The results can be astounding, where crunching numbers that would take a classical computer a week, could take a quantum computer less than a second. For more information (and examples like this), there are some interesting take-aways from IBM at : https://www.ibm.com/quantum-computing/what-is-quantum-computing/
Who Uses Quantum Computers?
Examples of who uses them and why include:
– Car manufacturers e.g. Daimler AG to simulate new materials for batteries.
– Big financial companies such as JPMorgan Chase, to model portfolios and financial risk.
– International oil and gas companies like ExxonMobil to simulate chemistry for new energy technologies.
– Research laboratories for helping to speed up the development of effective medical drugs and vaccines.
– Educational institutions are using quantum computers for research.
Who Makes Quantum Computers?
Some examples of quantum computer companies include:
– Atom Computing, a quantum computing hardware company making neutral atom quantum computers and hardware control systems for use in the academic community.
– Xanadu, a Canadian quantum technology company that also gives users access to its near-term quantum devices via its Xanadu Quantum Cloud (XQC) service.
– IBM, which was the first company to put a quantum computer on the cloud.
– ColdQuanta, which makes components, instruments, and systems for a spectrum of applications including quantum computing.
– Zapata Computing with its Orquestra workflow platform for quantum computing.
– Azure Quantum.
– D-Wave, which claims to be the first company to sell a commercial quantum computer.
– Cray Inc., a subsidiary of Hewlett Packard Enterprises and a supercomputer manufacturer based in Seattle. Some Cray systems are listed in the TOP500, which ranks the most powerful supercomputers in the world.

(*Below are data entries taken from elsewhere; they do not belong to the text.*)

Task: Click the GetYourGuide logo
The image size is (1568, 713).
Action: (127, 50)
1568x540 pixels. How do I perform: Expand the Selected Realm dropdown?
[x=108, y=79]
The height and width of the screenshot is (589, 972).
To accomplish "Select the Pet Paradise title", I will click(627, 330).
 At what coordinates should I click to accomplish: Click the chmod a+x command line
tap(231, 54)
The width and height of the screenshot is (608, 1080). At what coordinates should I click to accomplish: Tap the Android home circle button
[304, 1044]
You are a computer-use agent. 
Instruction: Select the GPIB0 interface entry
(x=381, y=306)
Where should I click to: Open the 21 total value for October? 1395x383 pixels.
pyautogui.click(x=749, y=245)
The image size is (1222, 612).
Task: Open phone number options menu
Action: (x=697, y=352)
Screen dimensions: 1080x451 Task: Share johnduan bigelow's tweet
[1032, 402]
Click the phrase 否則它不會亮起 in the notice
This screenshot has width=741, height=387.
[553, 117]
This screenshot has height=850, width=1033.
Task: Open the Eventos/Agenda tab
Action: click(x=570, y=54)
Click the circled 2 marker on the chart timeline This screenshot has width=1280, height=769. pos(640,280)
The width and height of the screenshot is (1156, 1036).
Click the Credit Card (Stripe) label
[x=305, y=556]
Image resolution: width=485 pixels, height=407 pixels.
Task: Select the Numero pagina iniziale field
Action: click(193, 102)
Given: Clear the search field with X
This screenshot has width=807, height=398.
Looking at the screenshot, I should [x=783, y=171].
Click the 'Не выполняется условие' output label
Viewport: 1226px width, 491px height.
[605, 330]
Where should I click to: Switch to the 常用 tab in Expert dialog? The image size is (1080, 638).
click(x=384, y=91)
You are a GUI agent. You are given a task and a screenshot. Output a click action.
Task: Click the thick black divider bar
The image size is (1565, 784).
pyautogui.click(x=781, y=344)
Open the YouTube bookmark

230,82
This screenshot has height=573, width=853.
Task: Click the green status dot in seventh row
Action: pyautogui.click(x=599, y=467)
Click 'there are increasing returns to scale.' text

– Strangeworks, a Texas-based start-up.
Rate of Improvement Slowing
The unpredictable and sensitive nature of qubits means that progress (and the rate of improvement) in quantum computing has been slowing in recent years which may have had a negative impact on the research programs that use them. If improvement remains at such a slow rate, it looks as though it will be a long time before quantum computers are commonplace or available to use for everyday tasks.
The Cloud and IBM’s
The Cloud means that IBM, for example, now offers cloud-based quantum computing to tens of thousands of users, thereby empowering what it calls “an emerging quantum community of educators, researchers, and software developers that share a passion for revolutionising computing.” It has done this by opening a Quantum Computation Centre in New York bringing online (and making accessible via the cloud) the world’s largest fleet of quantum computing systems for commercial and research activity that exist outside of experimental lab environments. This includes the new 53-Qubit Quantum System for broad use in the cloud. IBM has stated that its goal is to “double Quantum Volume every year, and to ultimately demonstrate quantum advantage within the next decade.”
What Does This Mean For Your Business?
Quantum computers offer the chance to solve complex problems and save huge amounts of time in doing so. The value of this has been illustrated recently by the need to develop Covid vaccines from scratch against the clock. Not only could quantum computers help with challenges such as developing new medicines and materials and making dramatic scientific discoveries, but they could also help solve problems in a variety of industries. For example, quantum computers can be used to optimise supply chains or model financial data in new ways.
Some of the challenges to overcome, however, include cost, whether businesses can get access to these computers, a slow-down in the development of quantum computing in recent years, and the fact that using quantum computers is still some years away from being mainstream. Giving cloud access to quantum computers (e.g. by IBM) could be an important step for businesses and organisations that could use them to solve problems, innovate, and generate value. The number of companies now making quantum computers is also promising. With big environmental, energy, and health problems to solve, quantum computers could prove to be extremely valuable to governments around the world in years to come.